Almost half of the American population was into spitting back then: working men, unemployed men, famous men, con men, funny men, curmudgeons. Pretty much all men. So, spittoons were in demand and in use. The eatery’s management at the time incorporated them — along with the 1929 Meat Loaf, hamburgers and Louisiana baby back ribs — into its signature items.
The restaurant was called The Brass Rail Restaurant & Bar. At one point, there were 39 Brass Rails in the city. Only in Downtown Pittsburgh there were three, the most popular was the one on Fifth Avenue across from the courthouse.
The restaurant chain resonated with the spirit of old Pittsburgh. The Brass Rail’s marketing campaign was quite vocal on workers’ issues. “We will not raise our prices of Food until Workers receive more wages,” a 1935 Brass Rail ad read in the Post-Gazette.
When it just opened customers could get frosty mug of root beer for 5 cents to go with their hamburger, “a price that Pittsburgh could afford,” the menu said.
It wasn’t just all about ads and marketing. Brass Rail employees were directly involved in Pittsburgh’s labor movement and in fact, in 1937 held a 27-day-long strike that included 190 employees of 11 Brass Rail restaurants demanding higher wages. In 1947, a nine-day-long strike shut down 18 restaurants of the Brass Rail chain.
The Brass Rail restaurant was into local food before it became a la mode. In 1945, the restaurant chain advertised that they were serving “beef from quality steers exhibited at the Pittsburgh Live Stock Show.” That was “to encourage boys and girls in the tri-state area ti raise quality live stock under supervision of county farm agents and to secure for Pittsburgh a supply of the best beef.”

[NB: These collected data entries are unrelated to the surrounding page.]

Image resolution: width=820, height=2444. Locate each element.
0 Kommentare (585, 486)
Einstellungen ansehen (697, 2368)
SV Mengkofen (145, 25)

Queue in the original hamburger, as it was called on the menu, as one of Brass Rail’s customer favorites.
References to The Brass Rail restaurants appeared in the local press in the 30s, 40s and 50s almost every week, either in a form of ads or as a mention in a story about a robbery or a fight.
In 1937, the Post-Gazette wrote a brief about how a manager of one of the Brass Rail restaurants Downtown was smacked with a glass of tomato juice. Two assailants were customers who complained to the manager about service and in response received the classic remark on how he was fixed for two hands. And then came the juice. Later, the assailants were fined.
In the 80s, the Brass Rail was one of the nicer bar-restaurants in East Liberty. “There are no fights, no cussin’. It’s nice,” one of the customers was quoted at the time in the Post-Gazette.
There are no Brass Rails left in the Pittsburgh area today… and no spittoons in use in the restaurants elsewhere. The last Brass Rail in Pleasant Hills shut down in 2010 over an alleged tax violation. Ptui! Right?!